** STATED PROBLEM A **
From the forum thread on telling young children how babies are made, return the passage starting at "This did not" and ending at "Thoughts please.", word for word.
** STATED PROBLEM B **
Resume the forum thread on telling young children how babies are made, picking up right after its final sentence.

This did not happen to my daughter because she was not within ear shot of this but it could have easily been my child. When my friend was confronted with this information, she became defensive & said, "I don't know why people feel the need to keep this from their kids. I just won't lie." What she actually means is she selectively lies.

Thoughts please.
post #2 of 118
well, it sounds like the girl asked how babies are made and her mom told her. I wouldn't choose to tell my five year old that much information but I don't think it is wrong. lots of my childrens friends had that much information when they were that age. and you can never expect a five year old to keep their mouth shut about anything...they are five. talking is their favorite pass time.
post #3 of 118
are you objecting to the penis in the vagina part or the 'hard' and the 'good' part?

by 4 1/2 my dd knew about penis in vagina. she already knew about conception since she was v. young. she asked. i told her. she has always been v. fascinated by the reproductive and digestive system. she would not let me hedge. no mama tell me EXACTLY how the sperm gets to the egg. how does daddy's sperm get into your body? not fulfilling her request would have meant turning it into an obsession.

so how i feel about her saying it? perfectly fine. the hard and good is a little 'shocking' to me - but i can understand the mom is making sure dd doesnt think of it as something undesirable. not to mess her up about sex. i would be perfectly fine with dd's friend telling her that. i would be perfectly find dd's friend coming upto me and telling me that.

speaking for myself i would have prefered to hear the truth rather than all the wierd stories i was told which confused me and had me curious till i finally got the right answer. i know some of my friends were messed up and thought kissing would produce babies. i remember so clearly my mom refusing to answer my question when i was 7 telling me i was too young to know. i still remember that moment thinking how ridiculous she was being.
post #4 of 118
Quote:
Originally Posted by lilyka View Post
well, it sounds like the girl asked how babies are made and her mom told her. I wouldn't choose to tell my five year old that much information but I don't think it is wrong. lots of my childrens friends had that much information when they were that age. and you can never expect a five year old to keep their mouth shut about anything...they are five. talking is their favorite pass time.
Doesn't sound unreasonable. I know sex is a taboo subject in many families, and we haven't covered everything yet in our family, but this wouldn't bother me at all.
post #5 of 118
No big deal here, either. I don't see anything selectively truthful about what she said, and I'm sure she got defensive because she was "confronted with the information". I get defensive, too, when I'm confronted.

It appears that the child asked her mother how babies were made and was told the mechanics of it. I could certainly see a five year old following up that talk with something like, "Doesn't that hurt?" and being told, "No, it feels good." Again, no big deal.

** PROVIDED DATA **
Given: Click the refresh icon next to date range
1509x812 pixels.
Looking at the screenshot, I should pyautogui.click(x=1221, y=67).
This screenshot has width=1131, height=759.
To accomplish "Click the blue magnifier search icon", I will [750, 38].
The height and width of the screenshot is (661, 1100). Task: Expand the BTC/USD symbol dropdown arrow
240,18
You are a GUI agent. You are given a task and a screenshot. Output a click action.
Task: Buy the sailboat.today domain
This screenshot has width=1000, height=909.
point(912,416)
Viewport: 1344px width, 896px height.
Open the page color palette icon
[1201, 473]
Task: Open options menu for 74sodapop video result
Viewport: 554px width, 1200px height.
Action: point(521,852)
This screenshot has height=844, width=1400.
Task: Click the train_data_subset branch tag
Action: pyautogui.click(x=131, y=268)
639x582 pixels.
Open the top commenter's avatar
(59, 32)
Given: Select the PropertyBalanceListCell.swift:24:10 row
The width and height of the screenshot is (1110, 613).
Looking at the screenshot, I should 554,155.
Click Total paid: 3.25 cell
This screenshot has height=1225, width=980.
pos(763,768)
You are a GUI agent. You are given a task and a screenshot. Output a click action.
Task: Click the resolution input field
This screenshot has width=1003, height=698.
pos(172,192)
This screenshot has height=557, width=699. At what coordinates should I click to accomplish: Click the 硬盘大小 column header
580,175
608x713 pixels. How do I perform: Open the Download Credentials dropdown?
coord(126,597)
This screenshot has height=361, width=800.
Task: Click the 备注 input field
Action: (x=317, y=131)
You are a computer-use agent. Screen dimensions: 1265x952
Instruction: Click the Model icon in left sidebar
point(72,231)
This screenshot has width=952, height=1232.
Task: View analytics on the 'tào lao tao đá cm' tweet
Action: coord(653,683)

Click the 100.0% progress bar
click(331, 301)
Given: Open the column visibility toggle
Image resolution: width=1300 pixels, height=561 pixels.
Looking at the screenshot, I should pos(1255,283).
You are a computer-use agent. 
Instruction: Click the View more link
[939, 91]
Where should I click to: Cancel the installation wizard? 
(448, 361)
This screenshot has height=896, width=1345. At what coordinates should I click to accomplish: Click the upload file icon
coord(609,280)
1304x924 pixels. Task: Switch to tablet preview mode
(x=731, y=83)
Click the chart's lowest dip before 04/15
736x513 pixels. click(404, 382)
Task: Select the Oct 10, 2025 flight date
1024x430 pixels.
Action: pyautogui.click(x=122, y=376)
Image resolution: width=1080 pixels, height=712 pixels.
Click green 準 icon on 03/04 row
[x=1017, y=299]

** WRITTEN RESPONSE A **
This did not happen to my daughter because she was not within ear shot of this but it could have easily been my child. When my friend was confronted with this information, she became defensive & said, "I don't know why people feel the need to keep this from their kids. I just won't lie." What she actually means is she selectively lies.

Thoughts please.

** WRITTEN RESPONSE B **
The mother even told the daughter that it was something that shouldn't be discussed with other children.

How would you have rather the other mother handled her child's question in order to protect other people's children?
post #6 of 118


What your friend's dd said isn't much different from that in the book "Where Did I Come From?" by Peter Mayle, which I read to my child about age 5. (See description & reviews at http://www.amazon.com/reader/0818402...5Fdp%5Fpt#noop, including reviewers' saying they used the book at about age 5.)

FTR, my daughter is also the one who used the word "clitoris" aloud to a peer at about age 4. (Yup, she wanted to know about the parts of her body, including "the part that feels good.") The other kid's mom was furious, but I apologized only for my dd's age-appropriate lack of discretion, NOT for her knowing the word (which other mom found shocking). I explained to other mom that body knowledge empowers kids, esp girls, against sexual and physical abuse - the theory is that having a reporting language reduces the risk of unreported abuse.

Of course we as mothers of preschoolers can teach social circumspection - that is, that it's not ok to talk about sex, gentiltalia, farts or poop with people other than our parents and doctor, unless we're reporting someone trying to touch or photograph us - but IME that's a lesson that takes a few years to be mastered. Example: my almost-7yo started singing about farts in company last night.
post #7 of 118
Some people give their kids the whole story pretty early. That's their choice and I don't think people should lie. However, when someone chooses to give that graphic detail to their kids, they should consider that they are also deciding to give the info to their kid's friends too. Five year olds are talkers and the info will get out there. That's just my opinion though.
post #8 of 118
I can see why it would be a little upsetting. Sure, every child has a different curiosity level and families share this information differently and it could put a parent in an uncomfortable situation to have this kind of information thrust upon a child that as-yet knows nothing about sex.

My own 7.5 yo has not asked a single question about sex. This would have put us both in an awkward situation as dd does not even know that it takes a sperm and an egg to make a baby. She is curious about the body, in general, but sexuality is simply not on her radar... at all. I'm sure it will be in the near future, but I want it to come from her own natural curiosity. I think it's important that kids learn about this as their natural curiosity arises about it, and not have the information thrust upon them unsuspectingly. If parents think their children are mature enough to have the information, the children should also be mature enough to understand that it's not a subject that is for open discussion.
post #9 of 118
I wouldn't have a problem with it at all.
post #10 of 118
No problem here either.
post #11 of 118
It would bug me a lot more to hear a five-year-old say that the stork brings babies, or that you find them in cabbage patches or some other nonsense story like that.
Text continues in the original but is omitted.